Трактирщик только вздохнул на это, обвел нас всех глазами, взял посудину и сказал:
— Вот что, братцы, поднесу я вам еще по махонькой, а уж вы, того… поналяжьте… Ужо, по окончании, угощенье само собой будет… До пьяна напою!
— Да мы, нешь, из корысти, — загалдели мужики. — Нешь вина не видывали, что ли… Да мы его и пить-то путем не умеем!
Трактирщик, молча, хмурясь, с недовольным лицом и, вероятно, думая про себя: «Знаю я вас… за водку отца родного продадите», стал обносить по другой, но только не по полной.
Эта другая быстро «забрала» мужиков.
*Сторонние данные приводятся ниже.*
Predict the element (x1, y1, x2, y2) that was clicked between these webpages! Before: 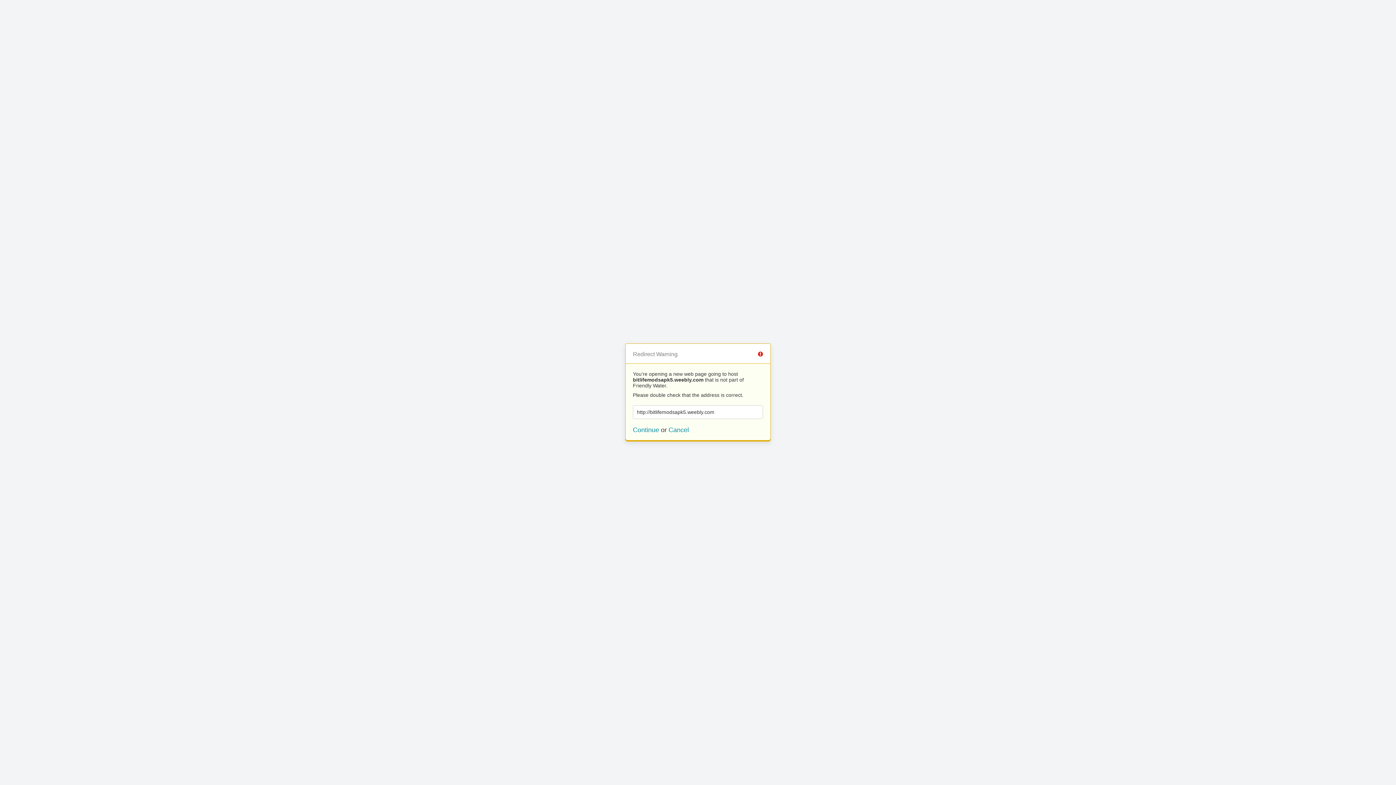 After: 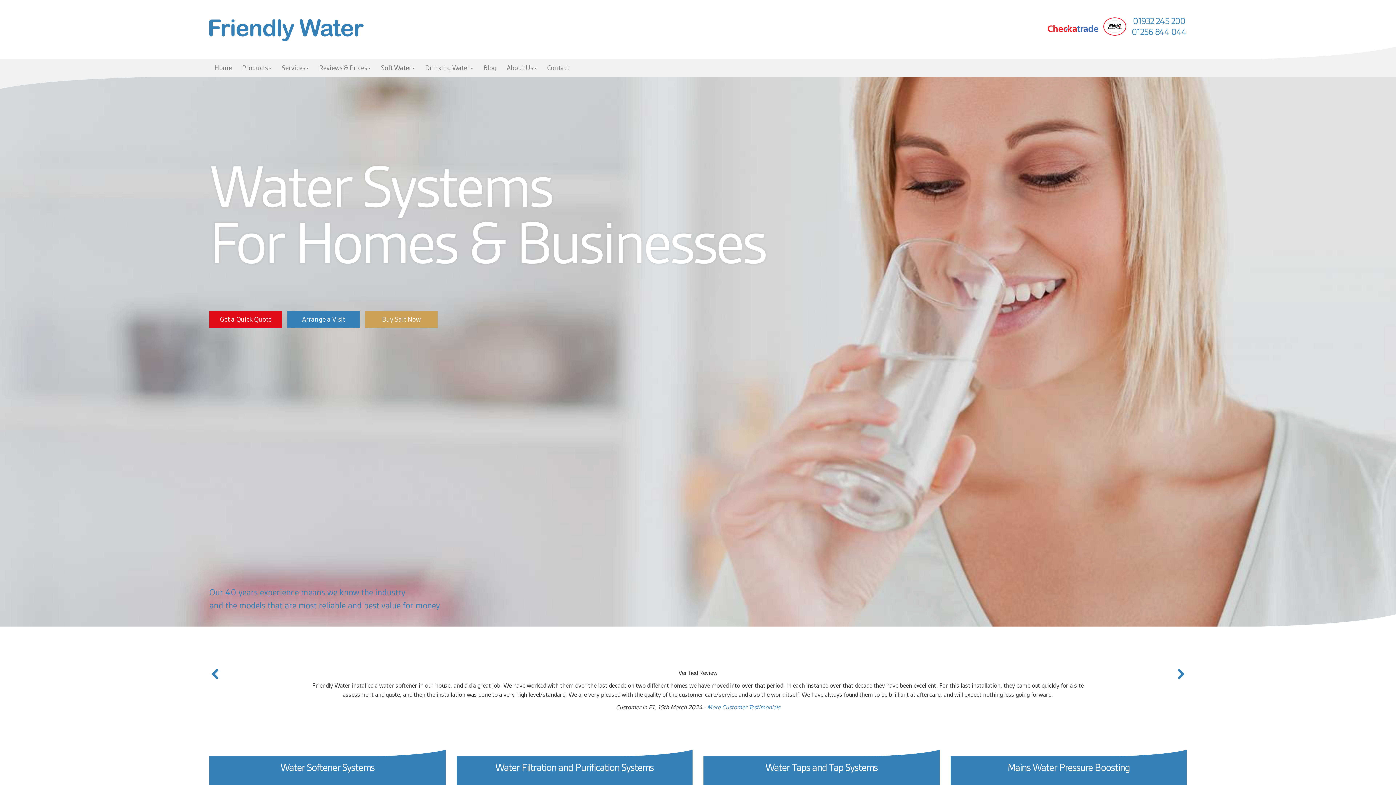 Action: label: Cancel bbox: (668, 426, 689, 433)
Они стали поговаривать по-другому. Лица покраснели, глаза стали свинцовые…
— Ну, братцы, давай!.. Начинай! — орали они, не трогаясь с места. — Прохор, заходи!.. Смахнем ноне тебе… Убирай, не зевай! Захар, неча лясь-то точить… дело делать надыть… Заходи… Господи, благослови!..
— Начинайте, братцы! — сердито крикнул трактирщик. — Ужо наговоритесь… будет время.
— Мы со всем усердием… как себе, так и тебе! — орали мужики и, наконец, кое-как успокоившись, стали косить.